* _DIRECTIONS_
Lines from the one containing "700x579 pixels. How" through the last line of the data are to be returned exactly, both ends included, minus any pictures.

** Opening ENTRIES SUPPLIED block **

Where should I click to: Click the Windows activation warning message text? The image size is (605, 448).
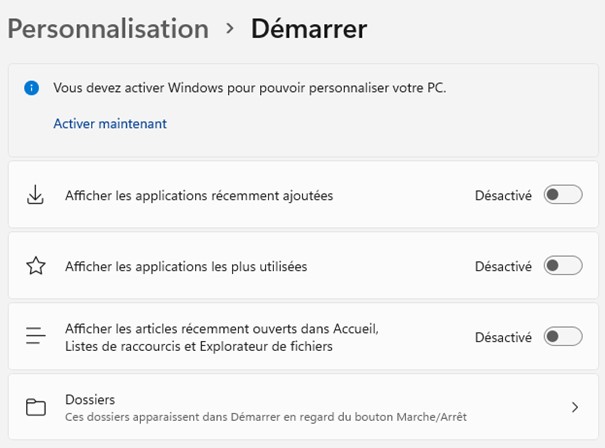250,88
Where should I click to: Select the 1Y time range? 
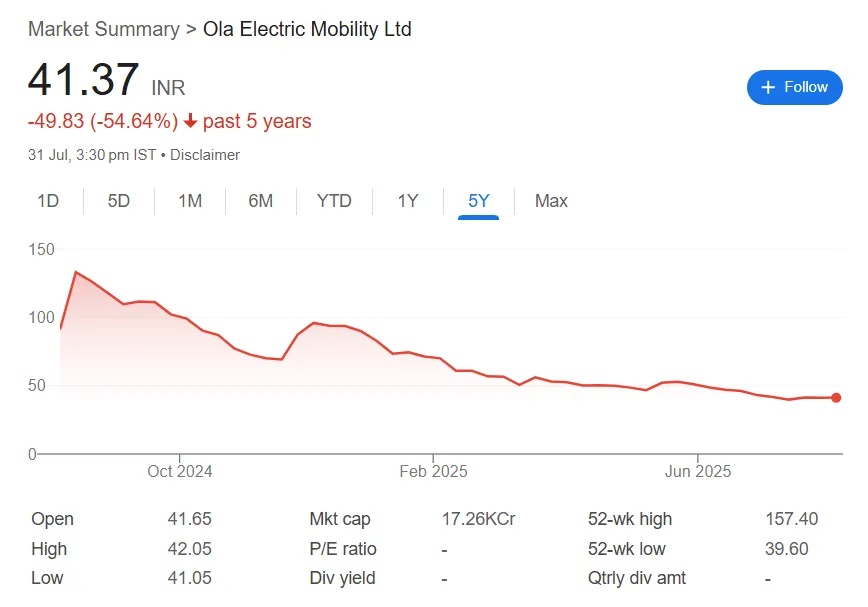pos(407,201)
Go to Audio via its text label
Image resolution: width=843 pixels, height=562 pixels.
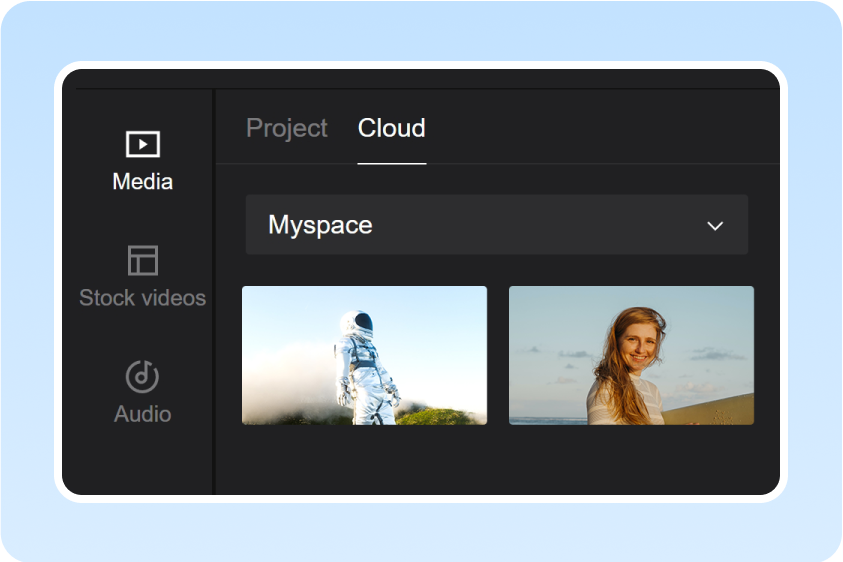[143, 414]
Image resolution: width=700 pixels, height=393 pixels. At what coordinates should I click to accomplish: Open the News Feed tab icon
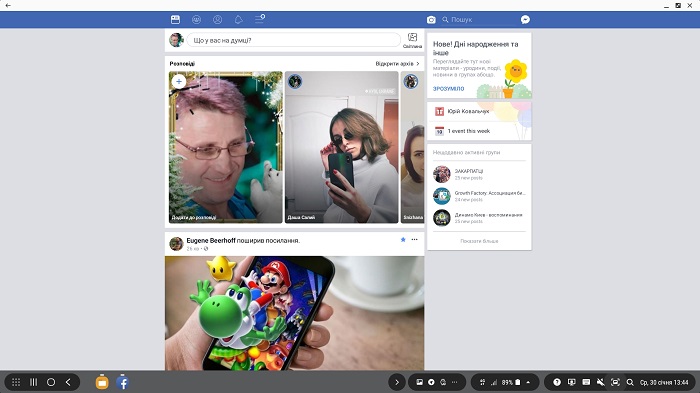pyautogui.click(x=175, y=20)
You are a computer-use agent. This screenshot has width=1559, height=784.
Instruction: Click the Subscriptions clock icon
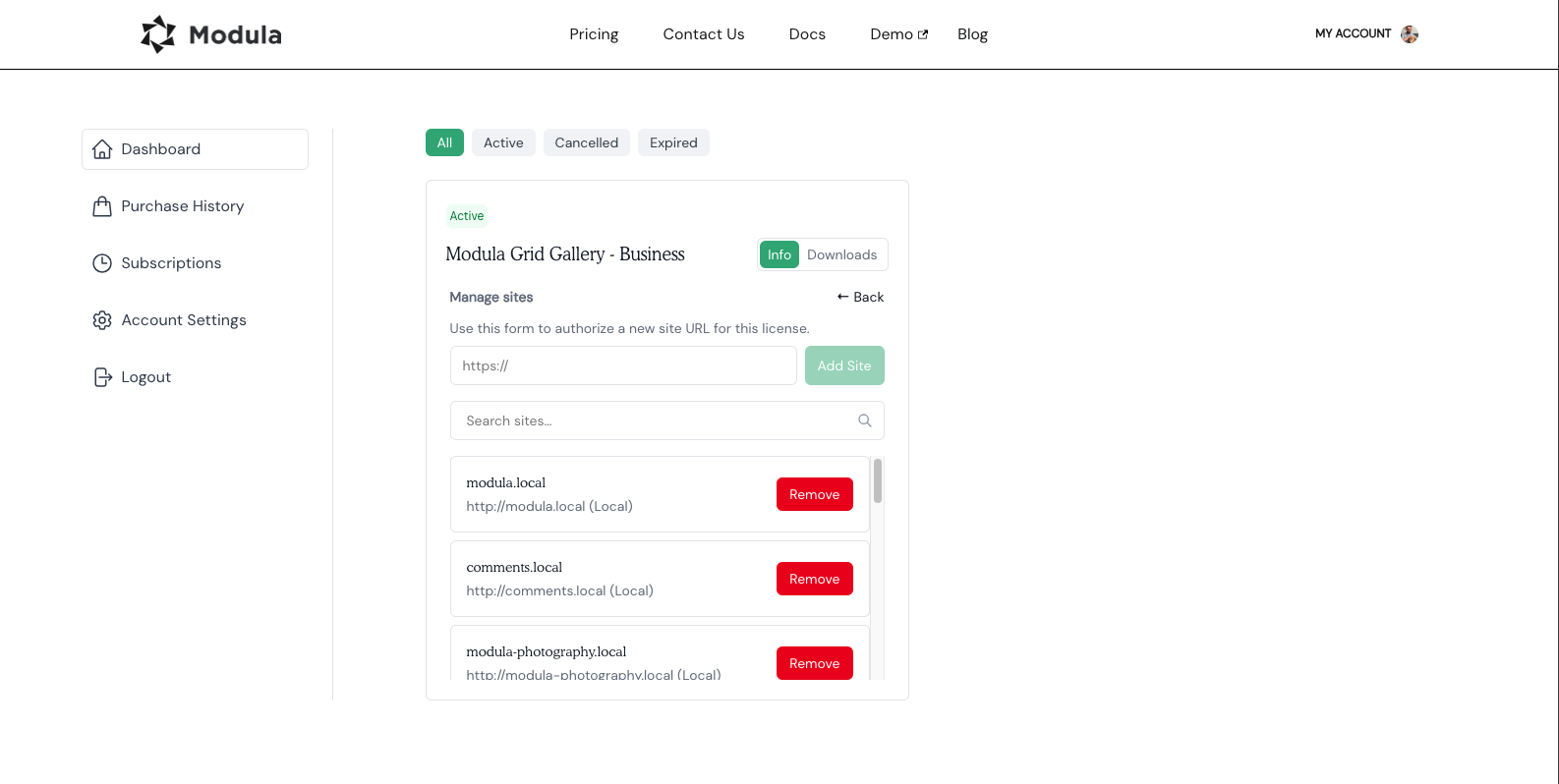click(x=102, y=263)
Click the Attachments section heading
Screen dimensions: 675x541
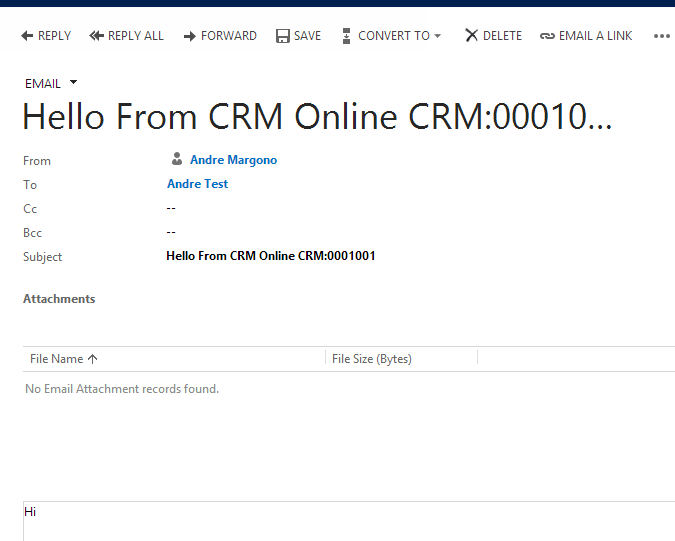coord(59,299)
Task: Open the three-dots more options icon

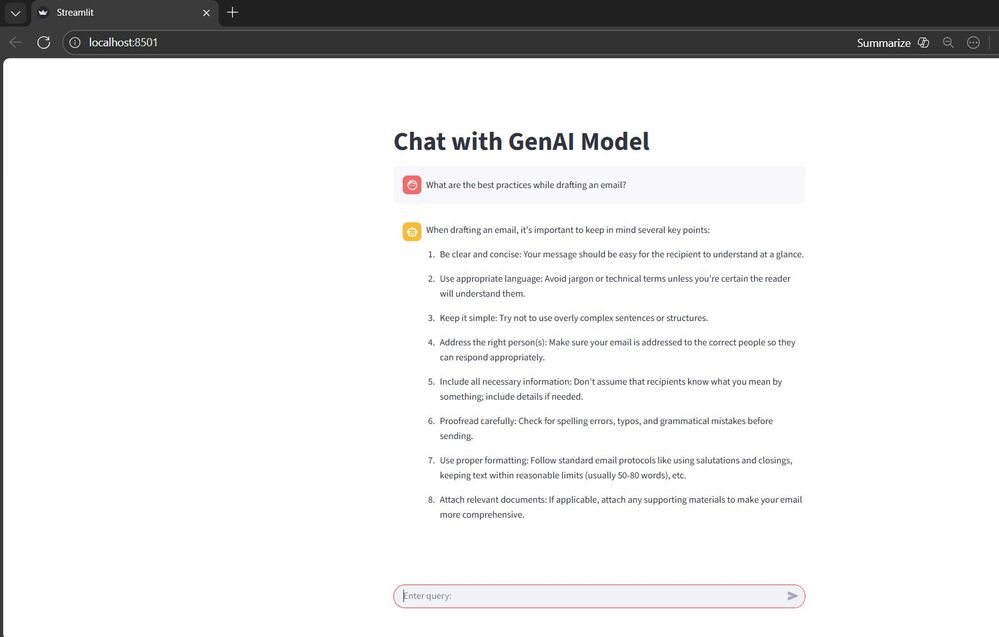Action: tap(973, 43)

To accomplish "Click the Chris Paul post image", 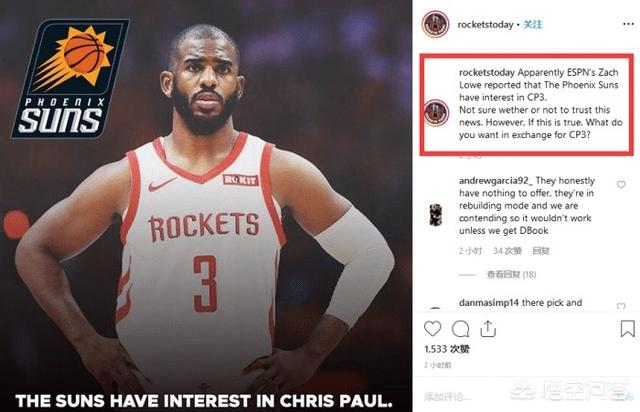I will (206, 206).

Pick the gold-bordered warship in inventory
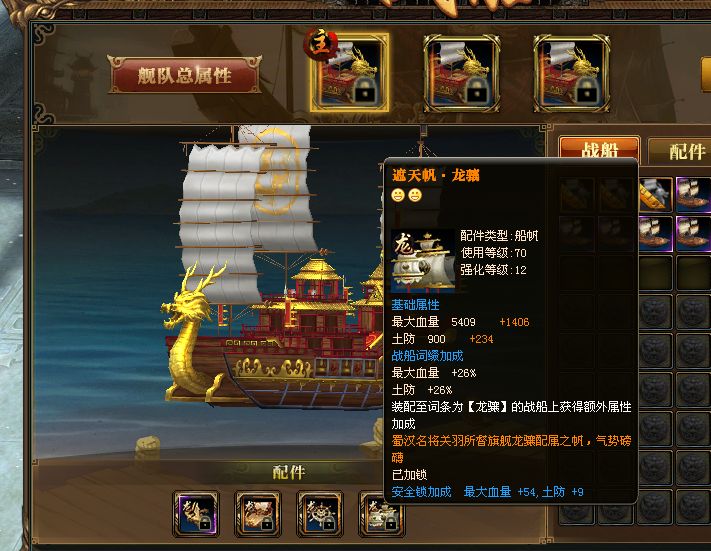(x=655, y=194)
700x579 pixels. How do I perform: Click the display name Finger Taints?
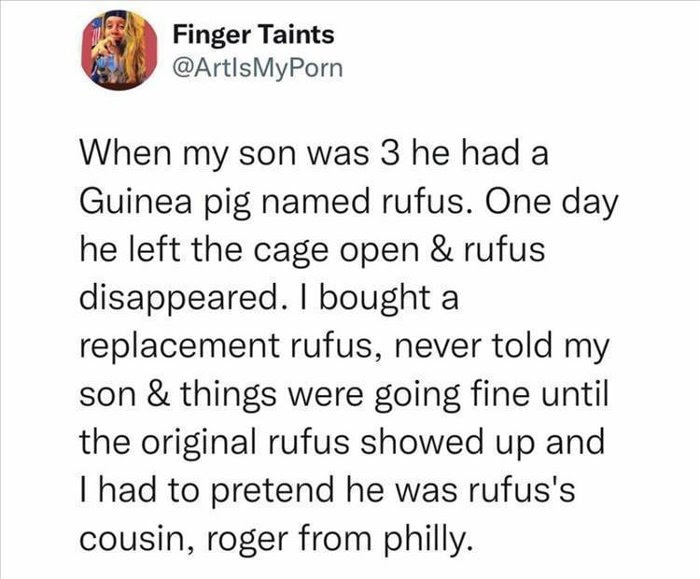pyautogui.click(x=254, y=35)
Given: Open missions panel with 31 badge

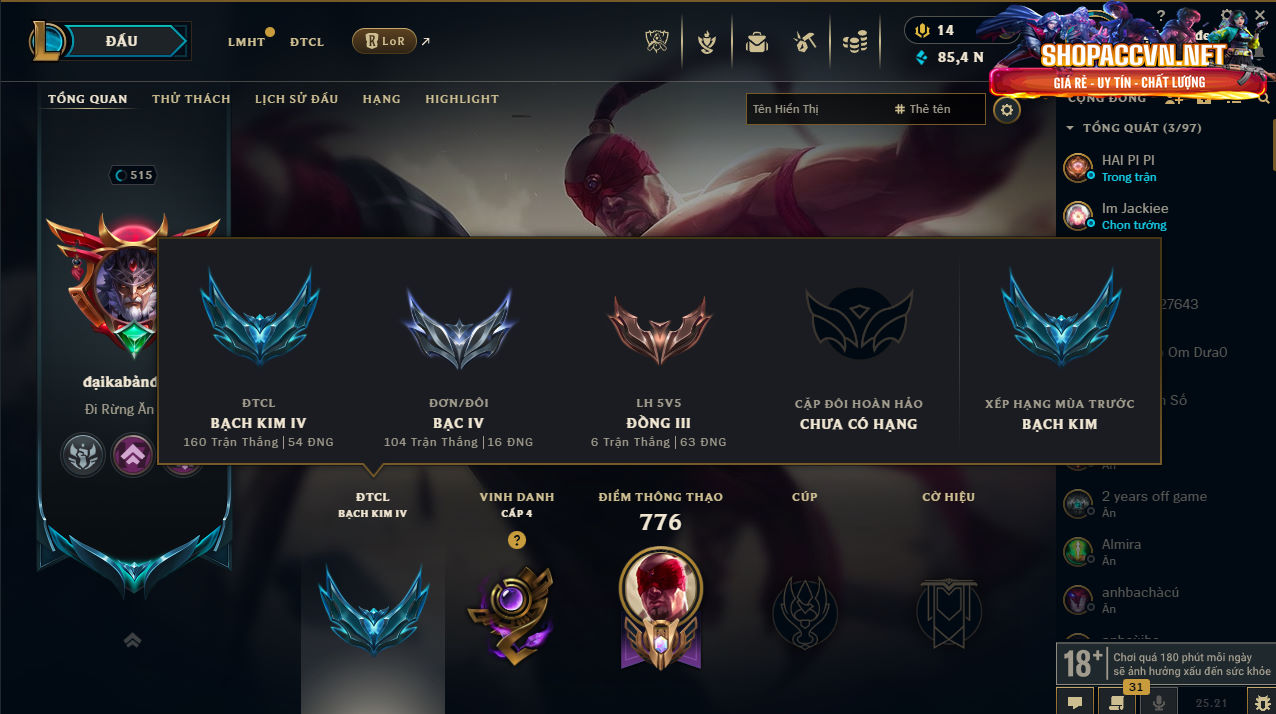Looking at the screenshot, I should coord(1117,702).

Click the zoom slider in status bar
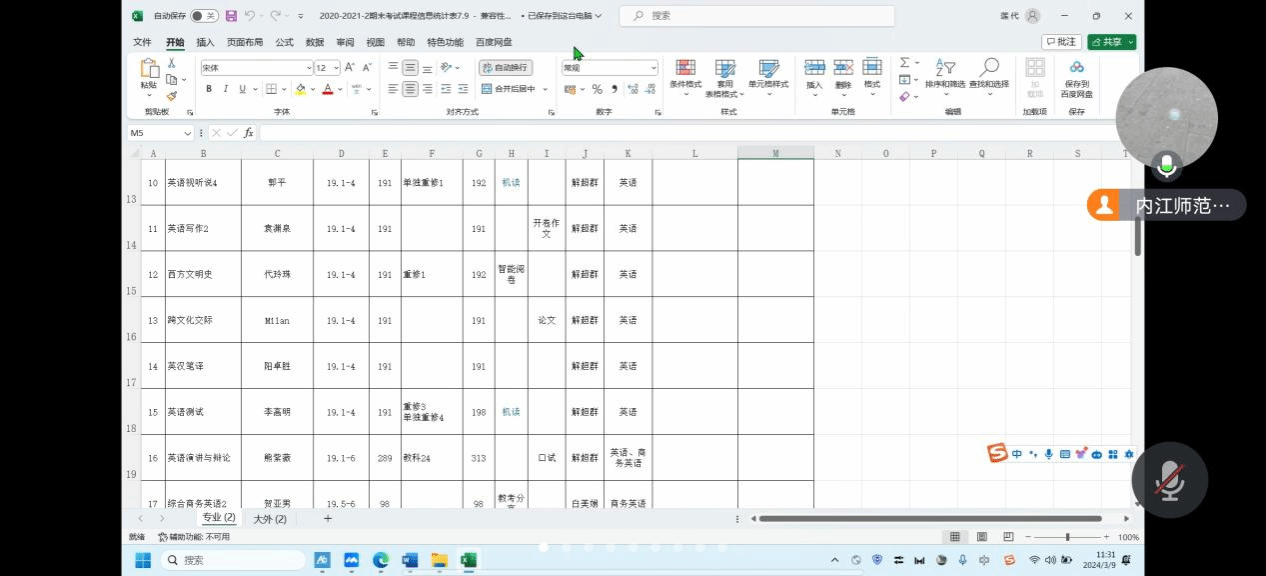pos(1067,537)
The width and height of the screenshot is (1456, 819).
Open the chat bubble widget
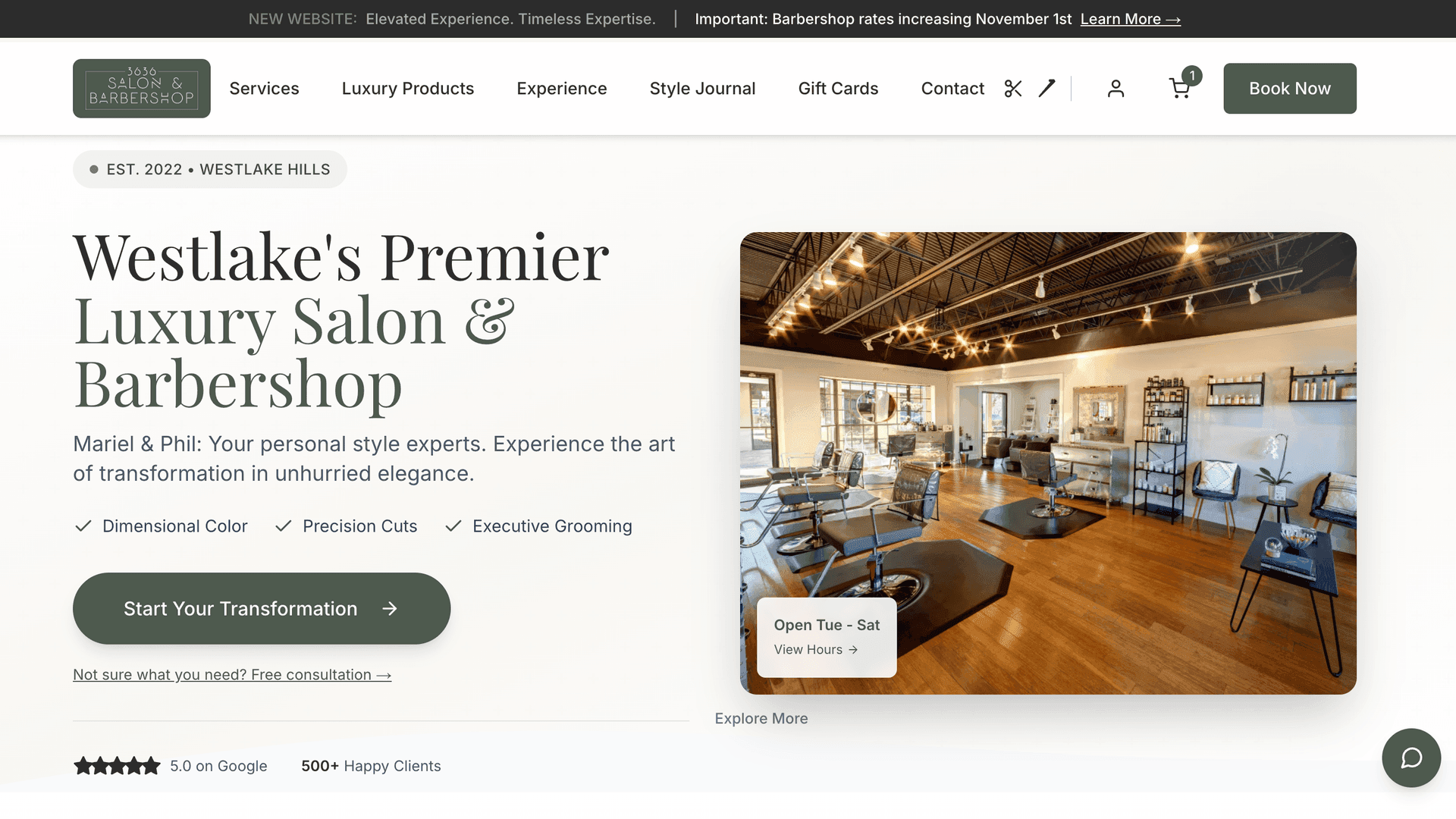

** Closing ENTRIES SUPPLIED block **

* _ANSWER_
700x579 pixels. How do I perform: Click the display name Finger Taints?
pyautogui.click(x=254, y=35)
Given: Open missions panel with 31 badge

Looking at the screenshot, I should coord(1117,702).

Click the zoom slider in status bar
pos(1067,537)
The width and height of the screenshot is (1456, 819).
Open the chat bubble widget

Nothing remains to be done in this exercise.